700 HIV-Patienten sind aktuell in den HIV-Ambulanzen in Oberösterreich in Behandlung. Die mit Abstand häufigste Art der Ansteckung erfolgt durch ungeschützten Geschlechtsverkehr.
"Wir müssen mehr Bewusstsein schaffen"
Ihr mittlerweile an Aids verstorbener Ehemann hat sie mit HIV infiziert, die Tochter der 49-Jährigen wurde bei der Geburt mit dem Virus angesteckt. Als bereits junge Frau beging die Tochter Suizid. Saria Amillen Anderson lässt sich dennoch nicht unterkriegen. Die 49-Jährige leitet in Tansania die Hilfsorganisation Grain to Grow Foundation (GGF) – eine Partnerorganisation von "Sei so frei" der Katholischen Männerbewegung.
In der männerdominierten Gesellschaft rund um den Victoriasee engagiert sich die 49-Jährige gegen weibliche Genitalverstümmelung, klärt über die Ansteckungsgefahr von HIV auf und setzt sich für bessere Lebensbedingungen ein. Saria Anderson arbeitet viel mit HIV-positiven Menschen, organisiert Aufklärungsaktionen in Schulen.
Seit dem Jahr 2000 arbeitet Saria für "Sei so frei". "Ich habe selten eine Person mit einer derartigen Leidenschaft und Empathie kennengelernt", sagt Franz Hehenberger, Geschäftsführer der Organisation. Seit 2002 kommt Anderson jedes Jahr zur medizinischen Behandlung nach Österreich. Im Klinikum Wels wird sie untersucht, die Medikamente neu eingestellt. "Mittlerweile ist das Virus faktisch nicht mehr nachweisbar", sagt Hehenberger.

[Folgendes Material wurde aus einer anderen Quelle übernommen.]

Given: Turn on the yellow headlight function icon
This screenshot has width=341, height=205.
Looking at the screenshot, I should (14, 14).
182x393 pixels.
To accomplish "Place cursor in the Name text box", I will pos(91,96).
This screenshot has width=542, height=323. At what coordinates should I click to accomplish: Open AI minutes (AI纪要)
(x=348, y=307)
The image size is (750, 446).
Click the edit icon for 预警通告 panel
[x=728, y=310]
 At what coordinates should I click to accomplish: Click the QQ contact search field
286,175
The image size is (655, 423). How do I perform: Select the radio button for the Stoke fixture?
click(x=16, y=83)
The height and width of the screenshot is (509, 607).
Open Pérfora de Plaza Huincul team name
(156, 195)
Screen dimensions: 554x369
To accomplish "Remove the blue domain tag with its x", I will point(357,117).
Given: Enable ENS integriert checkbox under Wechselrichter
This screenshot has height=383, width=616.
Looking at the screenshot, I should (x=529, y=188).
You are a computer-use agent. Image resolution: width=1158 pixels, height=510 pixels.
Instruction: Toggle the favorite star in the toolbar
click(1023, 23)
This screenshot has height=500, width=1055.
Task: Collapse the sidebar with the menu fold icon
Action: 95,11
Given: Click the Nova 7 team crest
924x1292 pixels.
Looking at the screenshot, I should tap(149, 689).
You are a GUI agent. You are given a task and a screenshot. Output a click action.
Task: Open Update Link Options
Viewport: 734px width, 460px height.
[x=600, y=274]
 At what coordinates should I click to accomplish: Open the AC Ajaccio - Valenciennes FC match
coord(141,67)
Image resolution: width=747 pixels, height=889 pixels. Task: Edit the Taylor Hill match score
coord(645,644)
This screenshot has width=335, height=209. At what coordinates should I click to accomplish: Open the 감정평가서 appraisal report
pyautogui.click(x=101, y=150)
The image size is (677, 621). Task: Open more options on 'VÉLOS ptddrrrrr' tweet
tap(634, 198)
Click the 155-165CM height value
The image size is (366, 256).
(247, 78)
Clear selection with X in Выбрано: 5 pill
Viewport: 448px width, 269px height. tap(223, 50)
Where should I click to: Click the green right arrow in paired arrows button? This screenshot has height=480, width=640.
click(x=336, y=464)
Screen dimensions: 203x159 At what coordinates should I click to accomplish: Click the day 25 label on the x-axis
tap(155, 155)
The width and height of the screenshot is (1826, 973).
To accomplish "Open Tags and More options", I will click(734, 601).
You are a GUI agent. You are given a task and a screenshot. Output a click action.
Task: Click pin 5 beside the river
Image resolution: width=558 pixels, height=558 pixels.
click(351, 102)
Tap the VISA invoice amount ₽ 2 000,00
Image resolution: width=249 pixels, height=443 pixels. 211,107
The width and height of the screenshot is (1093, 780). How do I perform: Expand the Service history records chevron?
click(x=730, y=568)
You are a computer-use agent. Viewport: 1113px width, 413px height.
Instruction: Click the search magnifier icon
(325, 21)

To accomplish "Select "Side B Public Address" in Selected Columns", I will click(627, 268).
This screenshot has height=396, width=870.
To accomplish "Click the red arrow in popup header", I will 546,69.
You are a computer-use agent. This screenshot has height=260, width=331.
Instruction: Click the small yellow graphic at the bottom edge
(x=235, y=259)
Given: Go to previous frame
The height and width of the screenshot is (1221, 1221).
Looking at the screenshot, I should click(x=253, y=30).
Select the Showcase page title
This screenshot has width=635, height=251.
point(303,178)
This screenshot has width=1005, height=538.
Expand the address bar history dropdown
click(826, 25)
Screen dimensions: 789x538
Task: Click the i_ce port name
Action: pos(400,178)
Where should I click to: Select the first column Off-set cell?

Ihre zweite Tochter Neema ist gesund. "Gott hat auf sie aufgepasst und sie vor einer Infektion beschützt", sagt die Tansanierin. Neema ist 18 Jahre und hat im November ihren Mittelschulabschluss absolviert. "Wir müssen weiterhin und mehr Bewusstsein für HIV und AIDS schaffen", sagt Anderson. Darüber sprechen sei der Anfang.